From: Zdenek Kotala <Zdenek(dot)Kotala(at)Sun(dot)COM>
To: Magnus Hagander <magnus(at)hagander(dot)net>
Cc: Alvaro Herrera <alvherre(at)commandprompt(dot)com>, Zeugswetter Andreas ADI SD <ZeugswetterA(at)spardat(dot)at>, Andrew Hammond <andrew(dot)george(dot)hammond(at)gmail(dot)com>, "Jim C(dot) Nasby" <decibel(at)decibel(dot)org>, Peter Eisentraut <peter_e(at)gmx(dot)net>, pgsql-hackers(at)postgresql(dot)org
Subject: Re: Autovacuum launcher doesn't notice death of postmaster immediately
Date: 2007-06-12 11:20:21
Message-ID: 466E8175.20003@sun.com
Views: Raw Message | Whole Thread | Download mbox | Resend email
Thread:
Lists: pgsql-hackers pgsql-patches

Magnus Hagander wrote:
> On Tue, Jun 12, 2007 at 12:23:50PM +0200, Zdenek Kotala wrote:
>> Alvaro Herrera wrote:
>>> Zeugswetter Andreas ADI SD escribió:
>>>>>>>>> The launcher is set up to wake up in autovacuum_naptime
>>>> seconds
>>>>>>>>> at most.
>>>>>> Imho the fix is usually to have a sleep loop.
>>>>> This is what we have. The sleep time depends on the schedule
>>>>> of next vacuum for the closest database in time. If naptime
>>>>> is high, the sleep time will be high (depending on number of
>>>>> databases needing attention).
>>>> No, I meant a "while (sleep 1(or 10) and counter < longtime) check for
>>>> exit" instead of "sleep longtime".
>>> Ah; yes, what I was proposing (or thought about proposing, not sure if I
>>> posted it or not) was putting a upper limit of 10 seconds in the sleep
>>> (bgwriter sleeps 10 seconds if configured to not do anything). Though
>>> 10 seconds may seem like an eternity for systems like the ones Peter was
>>> talking about, where there is a script trying to restart the server as
>>> soon as the postmaster dies.
>> There is also one "wild" solution. Postmaster and bgwriter will connect
>> with socket/pipe and select command will be used instead sleep. If
>> connection unexpectedly fails, select finish immediately and we are able
>> to handle this issue asap. This socket should be used also in some
>> special case when we need wake up it faster.
>
> Given the amount of problems we've had with pipes on win32, let's try to
> avoid adding extra ones unless they're really necessary.

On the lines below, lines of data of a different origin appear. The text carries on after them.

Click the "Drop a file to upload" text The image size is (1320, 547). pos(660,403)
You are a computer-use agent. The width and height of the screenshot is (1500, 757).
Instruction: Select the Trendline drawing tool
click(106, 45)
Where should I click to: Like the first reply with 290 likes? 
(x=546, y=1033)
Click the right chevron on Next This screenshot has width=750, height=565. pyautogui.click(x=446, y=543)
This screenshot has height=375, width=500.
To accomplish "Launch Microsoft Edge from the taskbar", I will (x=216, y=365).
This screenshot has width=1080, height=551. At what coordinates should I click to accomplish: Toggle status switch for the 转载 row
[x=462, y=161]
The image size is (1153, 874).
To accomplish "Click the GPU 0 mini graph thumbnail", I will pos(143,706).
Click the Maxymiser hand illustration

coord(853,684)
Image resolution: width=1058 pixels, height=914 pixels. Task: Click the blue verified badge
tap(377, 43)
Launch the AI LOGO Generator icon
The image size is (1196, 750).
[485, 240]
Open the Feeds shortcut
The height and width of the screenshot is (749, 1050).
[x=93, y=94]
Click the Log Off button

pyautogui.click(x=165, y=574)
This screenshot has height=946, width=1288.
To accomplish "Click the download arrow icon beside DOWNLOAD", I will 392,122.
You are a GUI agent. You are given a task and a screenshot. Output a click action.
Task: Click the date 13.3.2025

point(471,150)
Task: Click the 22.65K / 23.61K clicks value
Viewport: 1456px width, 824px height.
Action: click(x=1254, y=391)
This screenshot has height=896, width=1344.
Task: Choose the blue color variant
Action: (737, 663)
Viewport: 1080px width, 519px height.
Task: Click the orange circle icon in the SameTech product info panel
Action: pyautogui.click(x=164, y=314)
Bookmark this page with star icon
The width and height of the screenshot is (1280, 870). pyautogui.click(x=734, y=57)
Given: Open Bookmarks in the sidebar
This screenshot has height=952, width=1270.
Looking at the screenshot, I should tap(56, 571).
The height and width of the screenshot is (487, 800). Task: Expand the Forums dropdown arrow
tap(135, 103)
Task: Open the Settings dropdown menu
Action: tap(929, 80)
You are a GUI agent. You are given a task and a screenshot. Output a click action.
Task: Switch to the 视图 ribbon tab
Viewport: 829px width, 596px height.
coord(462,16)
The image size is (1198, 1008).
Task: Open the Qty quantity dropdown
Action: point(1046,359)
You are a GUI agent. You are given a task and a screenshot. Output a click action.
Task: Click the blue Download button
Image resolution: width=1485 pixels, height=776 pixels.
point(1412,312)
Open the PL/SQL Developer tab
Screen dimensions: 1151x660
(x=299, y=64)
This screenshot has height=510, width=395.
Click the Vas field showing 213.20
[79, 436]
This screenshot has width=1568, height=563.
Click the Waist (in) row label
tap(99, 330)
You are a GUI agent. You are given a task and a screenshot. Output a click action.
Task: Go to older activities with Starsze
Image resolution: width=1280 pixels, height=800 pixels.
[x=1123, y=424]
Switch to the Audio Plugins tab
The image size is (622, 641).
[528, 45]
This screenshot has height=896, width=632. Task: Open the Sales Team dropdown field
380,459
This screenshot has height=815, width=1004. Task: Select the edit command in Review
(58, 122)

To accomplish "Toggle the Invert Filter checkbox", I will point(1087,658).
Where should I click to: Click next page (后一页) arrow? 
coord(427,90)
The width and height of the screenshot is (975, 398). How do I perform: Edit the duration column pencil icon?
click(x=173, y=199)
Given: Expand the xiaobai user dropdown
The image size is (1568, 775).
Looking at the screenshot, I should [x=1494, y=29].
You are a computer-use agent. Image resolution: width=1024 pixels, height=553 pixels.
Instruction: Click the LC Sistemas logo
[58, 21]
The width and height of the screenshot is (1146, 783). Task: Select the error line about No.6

If split-sleep
> works, that seems a safer bet.

Ok It should be problem. But I'm afraid split-sleep is not good solution
as well. It should generate a lot of race condition in start/stop
scripts and monitoring tools. Much better should be improve pg_ctl to
perform clean up ("pg_ctl cleanup) when postmaster fails.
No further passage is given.